Russell City Energy Co. v. City of Hayward
2017 WL 3381692
Cal. Ct. App. 5th2017Background
- Russell City Energy and the City of Hayward entered a Cooperation and Option Agreement (2005) for construction and operation of a power plant; Russell paid $10 million under Section 6 (the "Payments Clause").
- The Payments Clause stated Russell's payment "comprise[s] all payments" related to development, construction, ownership and operation of the plant and that the City "shall not impose any other ... taxes ... other than such ... taxes ... generally applicable to similarly situated owners of real property."
- In 2009 Hayward adopted a Utility Users Tax on electricity and gas usage; in 2011 the City required Russell to pay the tax and Russell paid under protest.

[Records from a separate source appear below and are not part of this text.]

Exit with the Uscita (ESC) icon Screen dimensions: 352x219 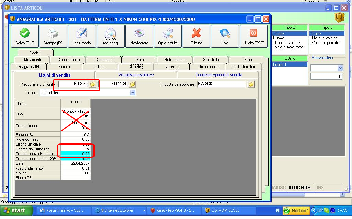[x=253, y=36]
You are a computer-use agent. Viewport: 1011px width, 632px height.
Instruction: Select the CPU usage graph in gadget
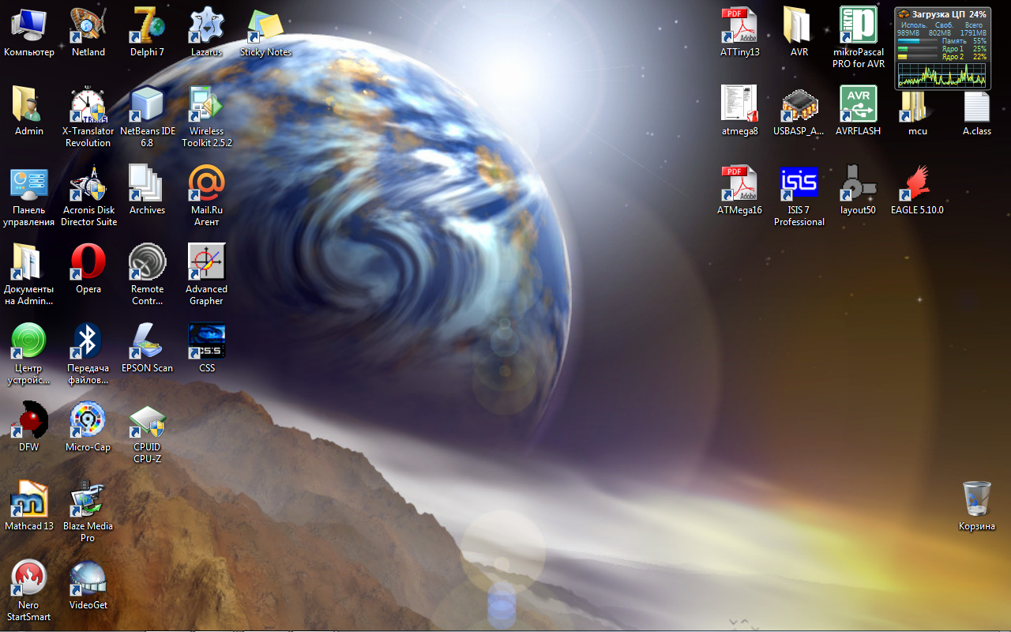point(941,75)
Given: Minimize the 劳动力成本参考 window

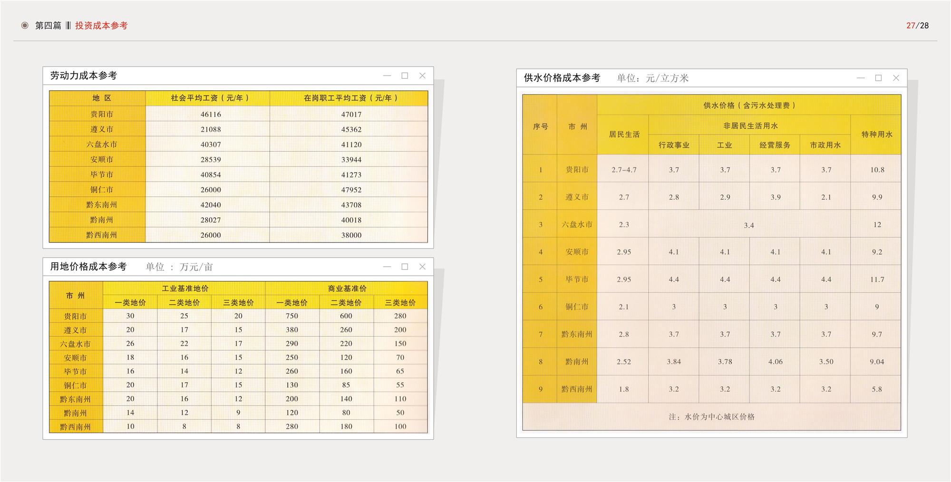Looking at the screenshot, I should 387,76.
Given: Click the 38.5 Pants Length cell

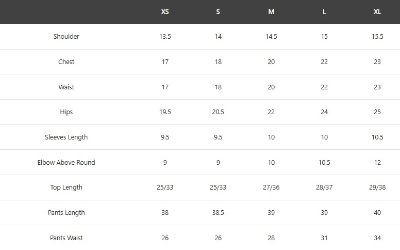Looking at the screenshot, I should [218, 213].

- Russell sued (breach of contract, promissory estoppel, anticipatory repudiation, constitutional Contracts Clause, declaratory relief). The City demurred, arguing the Payments Clause is unconstitutional because it surrenders/suspends the City’s taxing power (Cal. Const. art. XIII, § 31).
- Trial court sustained demurrer without leave to amend; on appeal the court accepted Russell’s reasonable contractual interpretation but held that interpretation violated Section 31 and thus the contract-based claims failed.

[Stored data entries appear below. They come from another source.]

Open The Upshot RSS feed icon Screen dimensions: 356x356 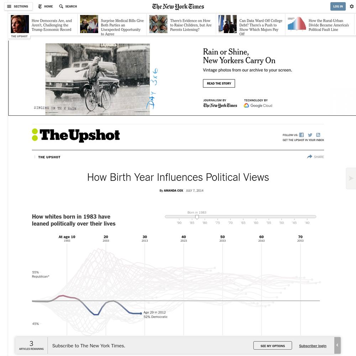click(318, 135)
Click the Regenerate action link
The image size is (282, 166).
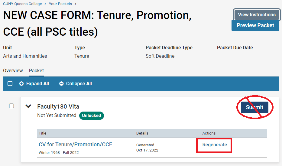[x=215, y=145]
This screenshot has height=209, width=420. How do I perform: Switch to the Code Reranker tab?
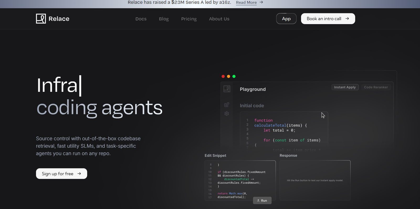(376, 87)

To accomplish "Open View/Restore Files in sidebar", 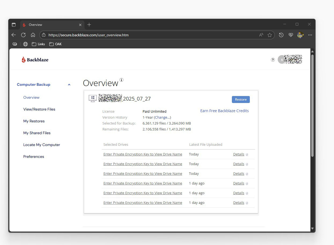I will [x=39, y=109].
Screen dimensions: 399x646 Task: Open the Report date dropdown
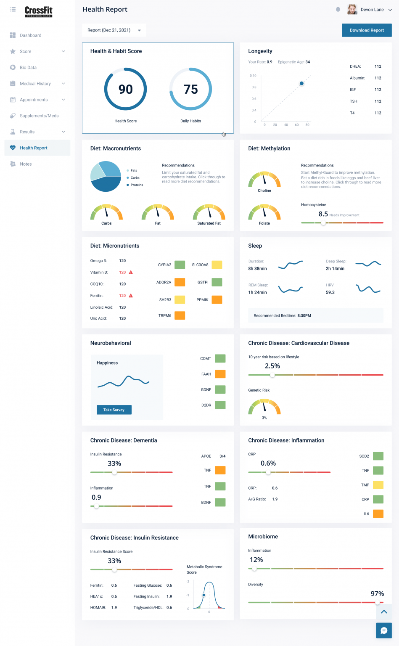coord(114,30)
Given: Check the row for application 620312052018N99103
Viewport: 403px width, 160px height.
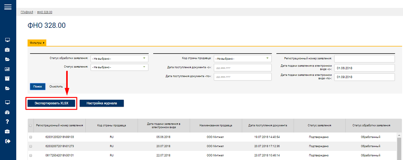Looking at the screenshot, I should tap(31, 137).
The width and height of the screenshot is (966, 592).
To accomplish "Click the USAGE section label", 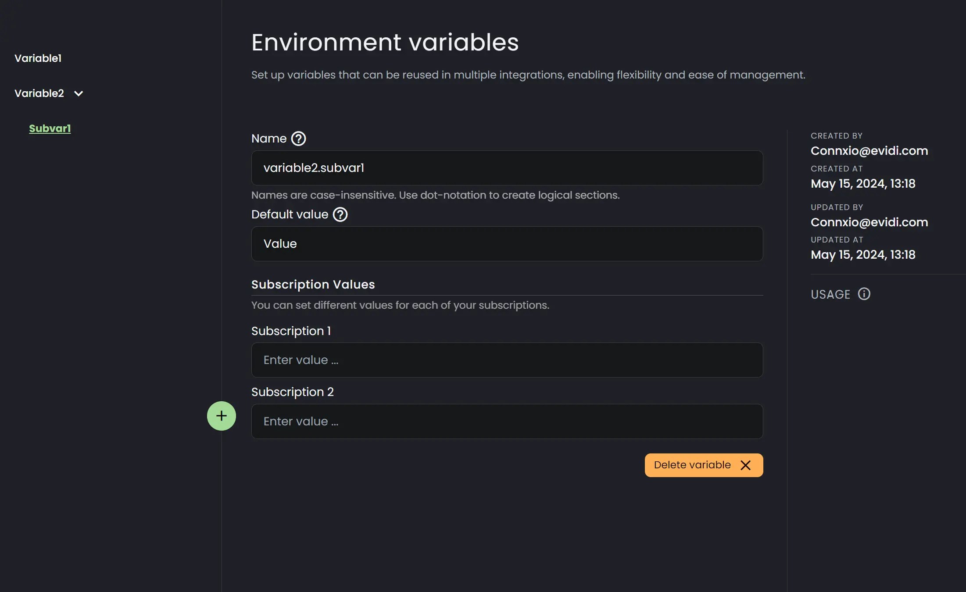I will [x=830, y=294].
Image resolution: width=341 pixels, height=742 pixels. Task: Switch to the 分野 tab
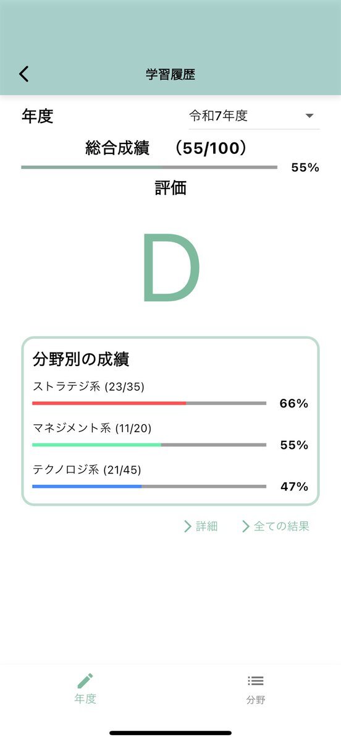256,689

- The appellate court reversed only as to leave to amend, holding Russell may plead a quasi-contractual restitution claim to recover money paid.
Issues
| Issue | Plaintiff's Argument | Defendant's Argument | Held |
|---|---|---|---|
| Proper interpretation of Payments Clause | Clause precludes utility-user tax because it applies to "use" not property; $10M was all payments related to development/operation | Clause allows taxes "generally applicable to similarly situated owners of real property," so the utility tax is included | Court: Russell's reading is a reasonable, not clearly erroneous interpretation at pleading stage; accept it for purposes of review |
| Constitutionality under Cal. Const. art. XIII, § 31 (power to tax) | Clause is an exercise of taxing power (PILOT) or a limited/project-specific/time-limited promise, not an unconstitutional surrender | Clause unlawfully surrenders/suspends the City's power to tax by broadly forbidding non–real property taxes | Court: Payments Clause (as Russell reads it) surrenders/suspends taxing power and thus violates §31; unenforceable |
| PILOT characterization (payment in lieu of taxes) | The $10M is an upfront PILOT that substitutes for future taxes, so constitutional as an exercise of taxing authority | Even if characterized as PILOT, the Clause here functions as an agreement not to impose future taxes and thus violates §31 | Court: Complaint did not plead PILOT; even assuming PILOT, the Clause cannot be reconciled with §31 and is invalid |
| Leave to amend and restitution/quasi-contract remedy | Even if contract provision invalid, Russell can plead quasi-contract/restitution to recover money paid because enforcement of payment would unjustly enrich City | Public-entity quasi-contract claims are disfavored; severability and public-policy limits may bar restitution | Court: Leave to amend denied below was error; Russell may amend to allege quasi-contractual restitution (money paid) despite invalid provision |
Key Cases Cited
- Crowley v. Katleman, 8 Cal.4th 666 (1994) (standard for accepting pleaded facts and contract interpretation on demurrer)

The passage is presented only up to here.